Perhaps most striking, the success of the Neapolitan novels seems to have begun to influence breezier genres of fiction. When I began the celebrity-book-club-beloved writer Ella Berman’s third book, L.A. Women, published by the commercial imprint Berkley, I was startled to discover that, in plot terms, I seemed to be reading a 1970s–Laurel Canyon version of My Brilliant Friend. L.A. Women opens with Lane, a nationally successful writer, learning that her friend Gala has vanished without a trace. Gala, also a writer, never achieved the literary fame that Lane knows she deserves. The women have been out of touch since Gala’s life took a turn toward the tragic, but even before the disappearance, Lane was writing about Gala—a book that “wasn’t a biography, but wasn’t exactly a novel either.” Many have speculated that this is precisely what Ferrante, who writes under a pseudonym and whose identity is unknown, does in the Neapolitan Quartet.

As L.A. Women continues, its narrative diverges from Ferrante’s. The reading experience is different, too: Where Ferrante uses long, intricate sentences to delve into her characters’ tangled histories and emotions, Berman’s prose moves swiftly forward, not asking the reader to linger on complex syntax or motivations that require decoding. Still, the novel continues to seem like an homage to the Neapolitan novels, and not only because Lane and Gala repeatedly express envy of each other’s writing by using the word brilliant. Like Ferrante’s protagonists, the two women share a friendship that is both cemented and doomed by their unusual intelligence. Although it is their fundamental point of connection, it too often puts them in competition. Lane, who is relentlessly serious and ambitious, gets complimented for being more grounded and intellectual than Gala. The Marilyn Monroe–loving Gala dates a rock star and earns admiration for having the warmth and joie de vivre that Lane lacks. While hosting a party, Lane overhears a guest praising Gala’s writing for balancing “tenderness and wit”—an innocuous comment until the guest turns it into a backhanded dig at Lane. In their male-centered milieu, a woman can succeed only at another’s expense.

For these themes, ideas, and tensions to appear in a commercial novel is, of course, not simply the My Brilliant Friend effect; it would do Berman and other writers in her genre a disservice to say so. Yet it’s telling that a novel that’s clearly meant to be entertaining also engages so intensely with some of feminism’s intractable questions. Its approach suggests that in the years since Ferrante first made her way into American readers’ hands, the status of feminist writing has seen a true shift. Maybe it’s Ferrante; maybe it’s Barbie.

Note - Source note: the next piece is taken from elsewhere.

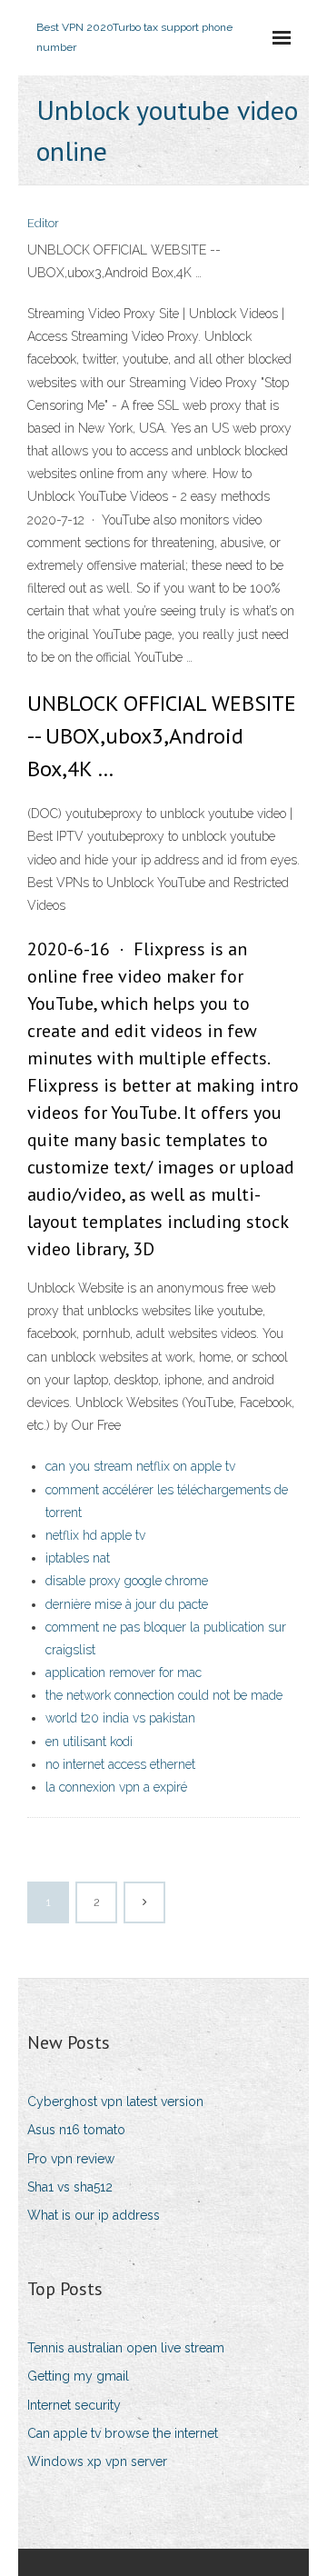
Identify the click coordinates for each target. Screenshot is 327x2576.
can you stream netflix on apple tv (140, 1466)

But feminist art is getting fun.

L.A. Women doesn’t begin as an ode to the value of pleasure. At the start of the novel, Lane’s seriousness appears to have served her well. After all, she’s the one with the marriage and career, not the one being gossiped about for disappearing. Lane is the only person actively looking for Gala, a search Berman unfurls with growing urgency, powering the reader through the book. At the same time, she uses chapters set in the past to trace Lane and Gala’s relationship and shift readers’ empathy and investment toward Gala. This isn’t hard to do: Gala isn’t written with enough detail to stick in a reader’s head the way that Ferrante’s characters did in Claire Messud’s, but she’s got both pathos and glitz. She’s Eve Babitz to Lane’s Joan Didion, although Lane is much less stylish than Didion was. Gala’s disappearance is the reason L.A. Women is propulsive, and her character is the reason it’s enjoyable.

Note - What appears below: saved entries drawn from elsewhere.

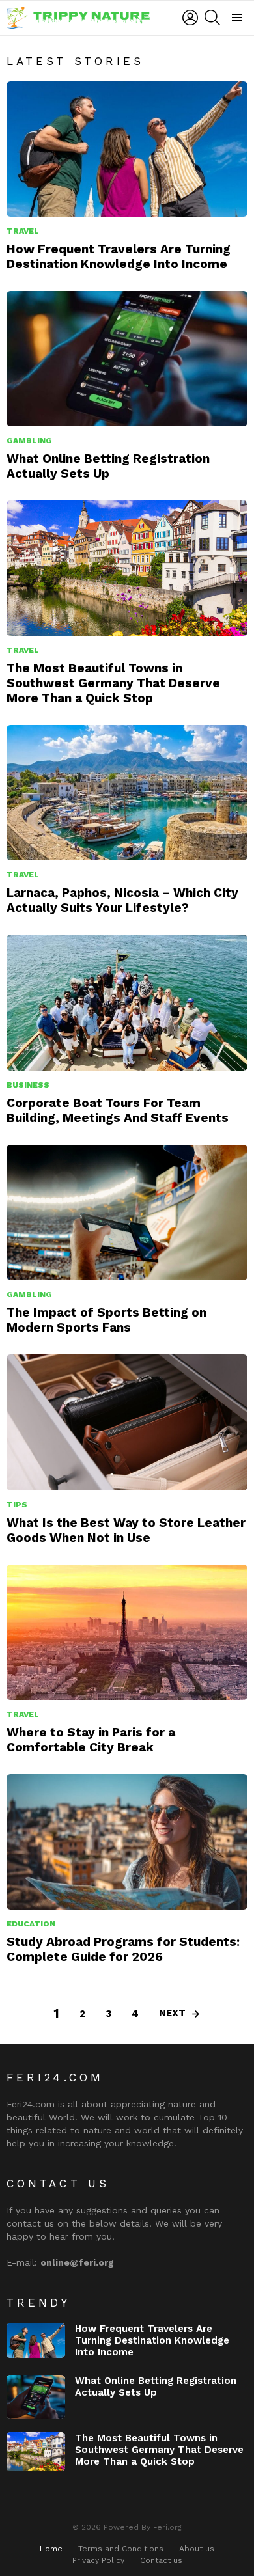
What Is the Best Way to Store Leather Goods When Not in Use (126, 1530)
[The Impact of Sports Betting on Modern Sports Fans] (127, 1212)
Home (51, 2548)
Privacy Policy (98, 2560)
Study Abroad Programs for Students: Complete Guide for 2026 (123, 1949)
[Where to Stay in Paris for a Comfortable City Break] (127, 1632)
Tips (17, 1504)
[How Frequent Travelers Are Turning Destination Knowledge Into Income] (127, 149)
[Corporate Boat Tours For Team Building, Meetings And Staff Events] (127, 1002)
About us (196, 2548)
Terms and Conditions (120, 2548)
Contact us (161, 2560)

In addition to representing fun, Gala is also L.A. Women’s representation of feminism, which is newly prominent nationally in the years when the novel takes place. (In fact, that prominence seems to be why Berman set L.A. Women in the ’70s: Otherwise, it could easily be in the present day.) Gala bonds readily with other women and likes the thought of sisterhood. She loves men but doesn’t need their approval. Lane, in contrast, is devastated when an angry man snarls at her, “You think you’re smarter than me,” She does think so, but she also wants men to praise her for her intelligence. She rejects the feminist movement entirely, claiming that it squashes “women not into individuals with needs and wants and requirements, but into a vague, out-of-focus mass.” Often, she treats her fellow women as scapegoats, even telling herself that she struggles with motherhood not because she had a very difficult relationship with her own mother, but because it makes her feel too much like “every other woman in the country.” Lane and Gala’s friendship, because of their opposing views, is full of intriguing conversations about misogyny: Both of them experience it, but Lane espouses it too.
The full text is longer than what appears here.